As for the player, Kasten said: "This is a big difference between being a 16-year-old and a 20-year-old. Do I know what his future holds as a baseball player? I don't. I would say clearly he remains a prospect - but I would say a very different kind of prospect - today. I'm not prepared to say what is going to happen in his career just yet."
He would be scheduled to report to Nationals minor league camp March 13.
"I didn't know anything about this. I never had any indication that he was anyone other than Esmailyn. I feel bad for the organization, and I feel bad for the kid," the player's agent, Stanley King, said in a telephone interview.
King, who also represents Nationals starting shortstop Cristian Guzman, said he hadn't spoken to Gonzalez since the story broke.
"This thing is unraveling like a Greek tragedy," King said.
Jose Rijo, a special assistant to Bowden, was credited with spotting Gonzalez in the Dominican about two years before the Nationals signed him.
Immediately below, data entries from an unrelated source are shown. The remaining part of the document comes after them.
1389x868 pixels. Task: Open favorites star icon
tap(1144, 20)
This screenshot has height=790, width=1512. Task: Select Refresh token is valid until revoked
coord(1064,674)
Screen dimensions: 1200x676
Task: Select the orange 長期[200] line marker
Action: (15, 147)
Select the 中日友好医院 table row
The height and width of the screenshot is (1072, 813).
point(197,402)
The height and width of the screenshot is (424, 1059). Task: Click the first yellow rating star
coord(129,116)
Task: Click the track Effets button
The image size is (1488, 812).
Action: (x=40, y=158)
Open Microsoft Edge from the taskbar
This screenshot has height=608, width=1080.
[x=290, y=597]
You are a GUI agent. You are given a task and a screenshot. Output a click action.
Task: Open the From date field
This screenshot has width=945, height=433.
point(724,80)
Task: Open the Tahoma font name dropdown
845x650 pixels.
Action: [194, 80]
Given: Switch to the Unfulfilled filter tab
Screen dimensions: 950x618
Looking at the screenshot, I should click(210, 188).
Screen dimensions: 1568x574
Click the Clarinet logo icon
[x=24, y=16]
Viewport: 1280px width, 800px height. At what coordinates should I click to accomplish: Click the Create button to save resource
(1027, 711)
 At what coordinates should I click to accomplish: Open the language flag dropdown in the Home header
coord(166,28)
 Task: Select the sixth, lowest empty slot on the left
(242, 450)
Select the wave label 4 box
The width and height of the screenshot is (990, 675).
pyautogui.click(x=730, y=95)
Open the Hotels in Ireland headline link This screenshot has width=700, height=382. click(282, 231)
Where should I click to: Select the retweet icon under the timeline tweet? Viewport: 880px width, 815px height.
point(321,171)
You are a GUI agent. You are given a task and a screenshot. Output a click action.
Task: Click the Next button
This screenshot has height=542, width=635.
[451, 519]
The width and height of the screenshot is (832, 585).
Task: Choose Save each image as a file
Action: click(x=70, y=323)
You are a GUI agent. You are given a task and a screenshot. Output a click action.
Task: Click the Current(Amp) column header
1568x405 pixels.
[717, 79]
"I loved him from the beginning," Rijo said Wednesday in the home clubhouse at Space Coast Stadium, where the Nationals hold spring training.
While New York-based agent Rob Plummer was responsible for negotiating on Gonzalez's behalf with other major league teams in 2006, talks with the Nationals were done strictly by Basilio Vizcaino, a "buscon" a middleman who often trains players in Latin America with the hope of getting a share of the money if the athletes sign with major league organizations.
Plummer, who specializes in representing baseball players from the Dominican Republic, said in a telephone interview Wednesday that he had heard about two years ago that Gonzalez used a fake age.
"I found out that Gonzalez was four or five years older, but nobody asked me about it. By then, I was no longer involved," Plummer said.
Plummer and King - who began representing Gonzalez five or six months after he signed with the Nationals - both said neither the Nationals nor Major League Baseball contacted them in the course of the recent investigation.
Kasten said MLB is responsible for checking the documents of Latin American prospects and that Gonzalez was given the OK - twice, both at the time of his signing and then again in 2007 after Kasten said he heard rumors of "irregularities ... whether it was the amount of money or where the money wound up going or whatnot."
In recent years, several players in the majors and minors such as Miguel Tejada, Rafael Furcal and Bartolo Colon were found to be older than originally thought.
Most of the discrepancies involved players from Latin American countries, and were discovered when visas, birth certificates and other documentation were checked more closely following the Sept. 11 attacks.
"In the Dominican, you never know. You just never know anymore. That (stuff has) been going on for so long," Rijo, the 1990 World Series MVP for the Cincinnati Reds, said of players lying about their ages.
Asked whether he had ever seen Gonzalez's documents, Rijo said: "You see a document, but you're going to see a real or a fake one, anyway. It doesn't matter. But you've got to go through Major League Baseball before you can get the kid to sign. "
Shortly after those comments, the Nationals announced that Kasten would be the only member of the organization, including Bowden, who would speak about the matter.
Bowden met last year with FBI investigators looking into an alleged scam involving skimming signing bonuses for prospects from the Dominican Republic.
Kasten credited MLB's department of investigations - established after a recommendation in the Mitchell Report - with uncovering the hoax.
"It was kind of amazing how we finally broke through and got someone to confess," Kasten said, "and then the dominoes started falling."